**TASK ITEM**
Set the data down again, word for word, as it appears below.

**DATA PROVIDED**
┄┄┄┄┄┄
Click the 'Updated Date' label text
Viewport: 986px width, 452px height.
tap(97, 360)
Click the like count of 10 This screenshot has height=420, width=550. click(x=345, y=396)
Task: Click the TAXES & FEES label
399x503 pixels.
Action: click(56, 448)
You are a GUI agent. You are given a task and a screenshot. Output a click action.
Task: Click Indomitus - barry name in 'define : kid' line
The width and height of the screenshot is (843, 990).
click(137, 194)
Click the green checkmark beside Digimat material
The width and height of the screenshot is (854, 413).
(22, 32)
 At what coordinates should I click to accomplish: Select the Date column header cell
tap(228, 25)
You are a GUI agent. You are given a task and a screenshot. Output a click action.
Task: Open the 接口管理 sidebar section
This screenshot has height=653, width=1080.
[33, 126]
┄┄┄┄┄┄
**RESULT OF THIS EXERCISE**
Click the 'Updated Date' label text
Viewport: 986px width, 452px height.
tap(97, 360)
Click the like count of 10 This screenshot has height=420, width=550. click(x=345, y=396)
Task: Click the TAXES & FEES label
399x503 pixels.
Action: click(56, 448)
You are a GUI agent. You are given a task and a screenshot. Output a click action.
Task: Click Indomitus - barry name in 'define : kid' line
The width and height of the screenshot is (843, 990).
click(137, 194)
Click the green checkmark beside Digimat material
The width and height of the screenshot is (854, 413).
(22, 32)
 At what coordinates should I click to accomplish: Select the Date column header cell
tap(228, 25)
You are a GUI agent. You are given a task and a screenshot. Output a click action.
Task: Open the 接口管理 sidebar section
This screenshot has height=653, width=1080.
[33, 126]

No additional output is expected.